The opening the door to change report – published by the CQC today – shows that a number of trusts do not feel they have the backing of their CCG when a ‘never event’ or other serious incident occurs.

The findings come after former health secretary Jeremy Hunt last year asked the CQC and NHS Improvement (NHSI) to carry out a review into the factors that contribute to never events in NHS trusts and what can be done to learn from them and address patient safety concerns.

Variation across the country

The CQC findings show a lack of consistency in the support trusts receive from CCGs when a safety alert or a never event is brought to their attention. The report said that this variation might be due to CCGs being unclear on what role they should play in patient safety.

The report said: ‘[CCGs] know, for instance, that [their role] include assurance and monitoring, but what this means in practice is not consistent

‘Some CCGs were comprehensive and collaborative in their approach, visiting trusts to observe how they implemented guidance, talking with staff and patients, and having frequent meetings with trust leaders.

‘Some saw assurance and monitoring as simply checking what trusts are doing administratively, without getting involved.’

In 2017/18, there were 21,500 serious incidents in the NHS, of which 500 were preventable, according to data from NHSI.

Greater clarity needed

The report called for greater clarity on the roles local and national organisations play in helping trusts learn from patient safety incidents and implement the measures to prevent these issues from occurring.

CQC’s chief inspector of hospitals Professor Ted Baker said everyone, including patients, ‘can play a part in making patient safety a top priority’ in the NHS.

He added: ‘Staff know that what they do carries risk, but the culture in which they work is one that views itself as essentially safe, where errors are considered exceptional, and where rigid hierarchical structures make it hard for staff to speak up about potential safety issues or raise concerns.

‘There is a wider challenge for us all to effect the cultural change that we need, to have the humility to accept that we all can make errors – so we must plan everything we do with this in mind.’

On Monday, NHSI announced a new patient safety strategy that will address safety incidents in key areas across the NHS and better support staff. It will be delivered in April 2019.
-------------------------
WHAT TO WORK ON
1 - List every abbreviation that appears in the CQC excerpt, giving each one once.
2 - Please retype the CQC excerpt from "The opening the" to "serious incident occurs.", word for word.

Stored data
-------------------------
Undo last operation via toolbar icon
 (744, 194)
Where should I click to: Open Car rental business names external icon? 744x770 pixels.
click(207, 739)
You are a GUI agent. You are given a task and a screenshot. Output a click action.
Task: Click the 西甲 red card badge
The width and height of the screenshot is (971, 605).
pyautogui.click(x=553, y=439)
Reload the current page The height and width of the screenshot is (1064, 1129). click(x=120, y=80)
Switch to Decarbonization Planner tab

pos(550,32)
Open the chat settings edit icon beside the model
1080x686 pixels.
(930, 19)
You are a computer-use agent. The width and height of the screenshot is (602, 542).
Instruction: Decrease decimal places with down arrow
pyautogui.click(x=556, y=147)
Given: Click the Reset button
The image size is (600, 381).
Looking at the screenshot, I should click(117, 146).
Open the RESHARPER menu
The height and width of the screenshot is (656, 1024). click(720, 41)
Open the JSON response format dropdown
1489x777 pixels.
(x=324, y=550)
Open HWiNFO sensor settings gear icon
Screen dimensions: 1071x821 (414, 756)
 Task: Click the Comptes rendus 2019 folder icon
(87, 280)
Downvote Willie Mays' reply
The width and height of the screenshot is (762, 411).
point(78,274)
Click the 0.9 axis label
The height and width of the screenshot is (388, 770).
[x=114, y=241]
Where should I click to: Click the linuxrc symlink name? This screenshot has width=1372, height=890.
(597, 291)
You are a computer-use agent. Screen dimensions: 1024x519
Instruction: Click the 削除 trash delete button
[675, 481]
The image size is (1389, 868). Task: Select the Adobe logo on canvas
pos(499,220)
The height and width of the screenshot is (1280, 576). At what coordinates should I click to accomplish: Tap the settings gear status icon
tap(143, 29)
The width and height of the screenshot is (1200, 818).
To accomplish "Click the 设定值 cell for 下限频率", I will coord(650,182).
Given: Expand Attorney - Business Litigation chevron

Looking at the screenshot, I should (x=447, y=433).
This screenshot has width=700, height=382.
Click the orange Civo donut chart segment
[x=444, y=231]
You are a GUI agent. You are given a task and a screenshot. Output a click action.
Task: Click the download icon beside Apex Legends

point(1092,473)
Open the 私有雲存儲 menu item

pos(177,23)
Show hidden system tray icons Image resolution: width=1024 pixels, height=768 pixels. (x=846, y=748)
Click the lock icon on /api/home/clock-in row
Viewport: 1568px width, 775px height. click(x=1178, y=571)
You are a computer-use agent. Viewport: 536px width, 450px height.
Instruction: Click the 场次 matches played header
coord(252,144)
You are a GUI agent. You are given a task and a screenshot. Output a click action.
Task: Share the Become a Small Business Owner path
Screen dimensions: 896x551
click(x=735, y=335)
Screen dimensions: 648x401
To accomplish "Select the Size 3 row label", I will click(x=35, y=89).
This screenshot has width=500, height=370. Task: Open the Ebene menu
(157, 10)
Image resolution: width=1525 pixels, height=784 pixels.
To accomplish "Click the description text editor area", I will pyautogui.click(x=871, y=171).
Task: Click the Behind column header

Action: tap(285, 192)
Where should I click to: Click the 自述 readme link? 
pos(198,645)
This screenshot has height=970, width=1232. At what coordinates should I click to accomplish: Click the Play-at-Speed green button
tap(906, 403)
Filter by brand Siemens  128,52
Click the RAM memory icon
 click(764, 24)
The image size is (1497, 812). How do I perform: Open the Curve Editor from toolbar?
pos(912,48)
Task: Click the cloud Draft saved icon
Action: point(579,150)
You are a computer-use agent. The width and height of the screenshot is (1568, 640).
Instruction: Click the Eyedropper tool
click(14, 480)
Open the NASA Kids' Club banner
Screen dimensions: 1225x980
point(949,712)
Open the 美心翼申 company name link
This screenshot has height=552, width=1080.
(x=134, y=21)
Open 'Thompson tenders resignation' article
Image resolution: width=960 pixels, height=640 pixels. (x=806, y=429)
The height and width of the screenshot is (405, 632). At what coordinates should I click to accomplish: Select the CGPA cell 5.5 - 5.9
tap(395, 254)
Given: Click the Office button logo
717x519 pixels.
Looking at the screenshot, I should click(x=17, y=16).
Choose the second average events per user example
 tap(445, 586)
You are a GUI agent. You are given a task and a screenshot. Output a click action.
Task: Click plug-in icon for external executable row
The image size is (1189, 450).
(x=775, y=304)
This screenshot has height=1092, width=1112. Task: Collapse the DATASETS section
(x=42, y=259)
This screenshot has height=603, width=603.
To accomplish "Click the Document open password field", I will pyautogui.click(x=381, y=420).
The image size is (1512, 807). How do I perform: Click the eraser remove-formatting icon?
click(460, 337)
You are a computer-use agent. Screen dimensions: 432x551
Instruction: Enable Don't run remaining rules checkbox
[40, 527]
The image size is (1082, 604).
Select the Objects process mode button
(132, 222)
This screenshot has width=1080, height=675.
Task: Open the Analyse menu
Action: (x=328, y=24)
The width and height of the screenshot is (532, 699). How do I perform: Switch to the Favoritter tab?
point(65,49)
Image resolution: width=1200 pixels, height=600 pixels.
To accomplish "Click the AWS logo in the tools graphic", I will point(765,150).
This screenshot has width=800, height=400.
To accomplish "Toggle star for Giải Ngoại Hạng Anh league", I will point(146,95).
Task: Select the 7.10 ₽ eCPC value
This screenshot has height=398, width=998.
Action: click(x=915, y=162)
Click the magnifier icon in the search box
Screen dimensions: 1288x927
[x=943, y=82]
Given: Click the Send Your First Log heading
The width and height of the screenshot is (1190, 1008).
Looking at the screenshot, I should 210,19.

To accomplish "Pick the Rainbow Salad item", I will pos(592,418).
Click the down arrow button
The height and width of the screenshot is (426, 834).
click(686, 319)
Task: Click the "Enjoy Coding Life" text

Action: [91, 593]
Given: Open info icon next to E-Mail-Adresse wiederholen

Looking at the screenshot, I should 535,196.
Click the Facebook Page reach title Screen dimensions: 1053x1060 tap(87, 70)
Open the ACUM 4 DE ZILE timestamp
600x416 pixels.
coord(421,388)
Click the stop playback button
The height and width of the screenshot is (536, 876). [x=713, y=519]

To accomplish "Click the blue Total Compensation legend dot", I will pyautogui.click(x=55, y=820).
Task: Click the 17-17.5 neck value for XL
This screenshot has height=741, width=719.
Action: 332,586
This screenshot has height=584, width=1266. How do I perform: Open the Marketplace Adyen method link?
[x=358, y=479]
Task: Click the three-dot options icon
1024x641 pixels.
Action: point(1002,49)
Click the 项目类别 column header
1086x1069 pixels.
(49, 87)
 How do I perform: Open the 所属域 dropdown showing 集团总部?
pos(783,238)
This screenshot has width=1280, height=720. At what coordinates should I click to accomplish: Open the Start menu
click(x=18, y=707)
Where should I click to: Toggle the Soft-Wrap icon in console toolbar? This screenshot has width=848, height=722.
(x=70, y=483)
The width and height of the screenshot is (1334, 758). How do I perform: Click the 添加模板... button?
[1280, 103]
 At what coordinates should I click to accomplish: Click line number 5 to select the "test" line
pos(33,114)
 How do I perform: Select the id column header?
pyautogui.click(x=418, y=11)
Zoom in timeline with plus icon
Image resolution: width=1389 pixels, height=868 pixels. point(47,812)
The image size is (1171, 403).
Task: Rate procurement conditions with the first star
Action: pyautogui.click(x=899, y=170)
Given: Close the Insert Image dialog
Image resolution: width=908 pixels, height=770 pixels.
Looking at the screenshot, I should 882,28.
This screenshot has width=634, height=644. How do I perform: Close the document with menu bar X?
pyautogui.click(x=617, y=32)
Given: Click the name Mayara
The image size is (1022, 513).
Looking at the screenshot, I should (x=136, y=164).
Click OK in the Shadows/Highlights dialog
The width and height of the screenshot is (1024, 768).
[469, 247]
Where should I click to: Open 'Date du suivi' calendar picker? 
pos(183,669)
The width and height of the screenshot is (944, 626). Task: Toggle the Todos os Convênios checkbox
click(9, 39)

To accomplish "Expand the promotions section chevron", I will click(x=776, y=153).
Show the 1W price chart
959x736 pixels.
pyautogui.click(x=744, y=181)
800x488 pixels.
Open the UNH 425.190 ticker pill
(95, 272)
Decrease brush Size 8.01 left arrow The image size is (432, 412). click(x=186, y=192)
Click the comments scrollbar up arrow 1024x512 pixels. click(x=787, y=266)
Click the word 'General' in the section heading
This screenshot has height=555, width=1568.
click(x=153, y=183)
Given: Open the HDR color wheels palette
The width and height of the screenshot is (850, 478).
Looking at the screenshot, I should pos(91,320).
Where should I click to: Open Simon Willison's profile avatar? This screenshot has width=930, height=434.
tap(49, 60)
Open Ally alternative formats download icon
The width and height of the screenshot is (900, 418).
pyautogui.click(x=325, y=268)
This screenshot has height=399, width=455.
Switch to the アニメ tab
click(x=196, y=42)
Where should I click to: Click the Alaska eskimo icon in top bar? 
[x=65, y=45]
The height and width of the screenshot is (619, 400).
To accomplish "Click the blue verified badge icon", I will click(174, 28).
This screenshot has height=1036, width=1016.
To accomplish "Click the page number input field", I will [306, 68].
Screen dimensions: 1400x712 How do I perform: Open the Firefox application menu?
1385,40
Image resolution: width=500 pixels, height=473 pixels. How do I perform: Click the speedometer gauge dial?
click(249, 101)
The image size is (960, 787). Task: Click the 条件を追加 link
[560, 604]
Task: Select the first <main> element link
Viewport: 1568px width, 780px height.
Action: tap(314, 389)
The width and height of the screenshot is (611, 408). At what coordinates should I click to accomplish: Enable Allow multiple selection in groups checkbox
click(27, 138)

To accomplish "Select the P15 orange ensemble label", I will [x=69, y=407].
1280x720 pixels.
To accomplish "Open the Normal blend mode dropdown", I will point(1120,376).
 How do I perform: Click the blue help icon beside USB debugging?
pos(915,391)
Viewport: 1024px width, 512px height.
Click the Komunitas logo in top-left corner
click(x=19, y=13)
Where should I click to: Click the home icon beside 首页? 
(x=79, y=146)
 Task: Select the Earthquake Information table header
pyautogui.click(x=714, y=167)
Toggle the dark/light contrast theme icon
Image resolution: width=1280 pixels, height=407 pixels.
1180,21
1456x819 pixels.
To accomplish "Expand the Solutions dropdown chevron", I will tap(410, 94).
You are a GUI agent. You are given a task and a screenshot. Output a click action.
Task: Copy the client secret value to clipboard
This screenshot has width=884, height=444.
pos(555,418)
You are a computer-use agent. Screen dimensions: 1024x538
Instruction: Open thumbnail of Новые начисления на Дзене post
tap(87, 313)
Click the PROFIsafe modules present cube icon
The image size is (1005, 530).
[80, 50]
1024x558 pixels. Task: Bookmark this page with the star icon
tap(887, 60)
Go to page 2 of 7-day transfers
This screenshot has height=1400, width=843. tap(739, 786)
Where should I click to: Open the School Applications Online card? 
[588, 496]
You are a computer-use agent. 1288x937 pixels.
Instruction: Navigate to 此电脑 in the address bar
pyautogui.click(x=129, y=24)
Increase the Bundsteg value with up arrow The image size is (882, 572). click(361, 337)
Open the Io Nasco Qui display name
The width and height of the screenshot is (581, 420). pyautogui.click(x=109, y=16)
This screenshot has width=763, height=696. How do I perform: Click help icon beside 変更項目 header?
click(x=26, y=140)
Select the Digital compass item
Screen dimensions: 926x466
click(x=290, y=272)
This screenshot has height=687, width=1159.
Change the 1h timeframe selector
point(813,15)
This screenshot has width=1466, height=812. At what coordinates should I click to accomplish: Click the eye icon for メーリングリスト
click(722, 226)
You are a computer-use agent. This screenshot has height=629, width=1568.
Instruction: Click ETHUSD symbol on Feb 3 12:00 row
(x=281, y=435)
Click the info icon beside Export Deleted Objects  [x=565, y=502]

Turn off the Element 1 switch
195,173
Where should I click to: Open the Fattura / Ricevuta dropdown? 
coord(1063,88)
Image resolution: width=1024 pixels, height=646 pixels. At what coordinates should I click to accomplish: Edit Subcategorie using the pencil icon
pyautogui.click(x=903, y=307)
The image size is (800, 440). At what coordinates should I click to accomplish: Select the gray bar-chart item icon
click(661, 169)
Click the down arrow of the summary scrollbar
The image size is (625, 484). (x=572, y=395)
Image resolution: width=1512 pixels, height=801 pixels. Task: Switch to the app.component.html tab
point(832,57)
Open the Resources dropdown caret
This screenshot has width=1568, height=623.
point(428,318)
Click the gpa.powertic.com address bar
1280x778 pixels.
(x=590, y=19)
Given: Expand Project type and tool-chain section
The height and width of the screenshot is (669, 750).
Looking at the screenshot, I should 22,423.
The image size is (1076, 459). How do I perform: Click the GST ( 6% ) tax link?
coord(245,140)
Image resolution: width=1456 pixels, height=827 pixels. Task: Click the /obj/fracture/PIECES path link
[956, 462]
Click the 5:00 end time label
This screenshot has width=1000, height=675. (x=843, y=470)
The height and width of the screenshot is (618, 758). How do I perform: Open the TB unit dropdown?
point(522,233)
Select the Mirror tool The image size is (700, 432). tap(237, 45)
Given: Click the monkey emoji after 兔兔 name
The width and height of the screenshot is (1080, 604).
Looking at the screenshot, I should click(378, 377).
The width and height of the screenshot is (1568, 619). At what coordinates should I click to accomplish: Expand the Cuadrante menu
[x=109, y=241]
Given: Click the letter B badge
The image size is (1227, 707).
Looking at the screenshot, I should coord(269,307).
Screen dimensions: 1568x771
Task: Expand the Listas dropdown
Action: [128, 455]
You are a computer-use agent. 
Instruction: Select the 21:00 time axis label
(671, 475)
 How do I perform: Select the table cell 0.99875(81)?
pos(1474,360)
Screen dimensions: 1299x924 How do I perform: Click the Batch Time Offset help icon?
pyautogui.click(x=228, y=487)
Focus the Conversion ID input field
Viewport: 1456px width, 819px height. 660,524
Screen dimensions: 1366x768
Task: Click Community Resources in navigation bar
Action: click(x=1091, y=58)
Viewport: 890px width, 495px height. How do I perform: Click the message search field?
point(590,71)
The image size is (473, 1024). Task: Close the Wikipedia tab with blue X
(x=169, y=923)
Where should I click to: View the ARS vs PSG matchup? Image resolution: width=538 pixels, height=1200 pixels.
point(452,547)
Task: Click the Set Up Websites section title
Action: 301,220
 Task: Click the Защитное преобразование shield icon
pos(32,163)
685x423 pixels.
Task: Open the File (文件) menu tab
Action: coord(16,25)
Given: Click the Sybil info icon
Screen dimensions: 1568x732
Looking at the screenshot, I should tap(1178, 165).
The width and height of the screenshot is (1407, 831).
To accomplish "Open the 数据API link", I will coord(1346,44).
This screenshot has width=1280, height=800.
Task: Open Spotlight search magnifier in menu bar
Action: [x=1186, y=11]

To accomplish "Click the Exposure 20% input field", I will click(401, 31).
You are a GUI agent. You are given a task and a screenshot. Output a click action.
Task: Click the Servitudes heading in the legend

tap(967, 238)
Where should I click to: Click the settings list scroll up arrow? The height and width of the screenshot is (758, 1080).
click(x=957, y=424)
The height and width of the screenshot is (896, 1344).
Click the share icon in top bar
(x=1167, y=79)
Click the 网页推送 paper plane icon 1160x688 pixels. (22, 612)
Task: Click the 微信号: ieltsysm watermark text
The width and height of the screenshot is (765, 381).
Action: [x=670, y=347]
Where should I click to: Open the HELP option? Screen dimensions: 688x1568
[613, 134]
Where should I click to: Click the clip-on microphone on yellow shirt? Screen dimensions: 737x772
-------------------------
TASK RESPONSES
1 - CQC, CCG, NHS, NHSI

2 -
The opening the door to change report – published by the CQC today – shows that a number of trusts do not feel they have the backing of their CCG when a ‘never event’ or other serious incident occurs.